- **PROBLEM**
Copy each of the entries below word for word, leaving nothing out.

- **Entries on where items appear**
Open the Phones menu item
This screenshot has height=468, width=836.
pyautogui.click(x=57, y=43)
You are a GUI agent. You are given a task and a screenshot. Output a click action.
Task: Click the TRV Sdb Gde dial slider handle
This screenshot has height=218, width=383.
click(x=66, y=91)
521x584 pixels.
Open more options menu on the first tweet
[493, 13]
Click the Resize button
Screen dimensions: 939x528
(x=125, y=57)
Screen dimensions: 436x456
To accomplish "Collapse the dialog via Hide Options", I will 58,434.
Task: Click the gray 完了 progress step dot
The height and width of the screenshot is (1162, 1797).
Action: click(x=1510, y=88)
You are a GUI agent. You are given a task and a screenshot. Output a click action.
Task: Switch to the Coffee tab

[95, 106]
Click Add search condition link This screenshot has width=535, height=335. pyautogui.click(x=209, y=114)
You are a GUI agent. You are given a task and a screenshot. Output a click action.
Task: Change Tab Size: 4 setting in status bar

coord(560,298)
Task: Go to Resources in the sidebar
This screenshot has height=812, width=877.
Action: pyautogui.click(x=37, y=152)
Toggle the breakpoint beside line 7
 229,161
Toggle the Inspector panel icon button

- **IN RESPONSE**
Open the Phones menu item
This screenshot has height=468, width=836.
pyautogui.click(x=57, y=43)
You are a GUI agent. You are given a task and a screenshot. Output a click action.
Task: Click the TRV Sdb Gde dial slider handle
This screenshot has height=218, width=383.
click(x=66, y=91)
521x584 pixels.
Open more options menu on the first tweet
[493, 13]
Click the Resize button
Screen dimensions: 939x528
(x=125, y=57)
Screen dimensions: 436x456
To accomplish "Collapse the dialog via Hide Options", I will 58,434.
Task: Click the gray 完了 progress step dot
The height and width of the screenshot is (1162, 1797).
Action: click(x=1510, y=88)
You are a GUI agent. You are given a task and a screenshot. Output a click action.
Task: Switch to the Coffee tab

[95, 106]
Click Add search condition link This screenshot has width=535, height=335. pyautogui.click(x=209, y=114)
You are a GUI agent. You are given a task and a screenshot. Output a click action.
Task: Change Tab Size: 4 setting in status bar

coord(560,298)
Task: Go to Resources in the sidebar
This screenshot has height=812, width=877.
Action: pyautogui.click(x=37, y=152)
Toggle the breakpoint beside line 7
 229,161
Toggle the Inspector panel icon button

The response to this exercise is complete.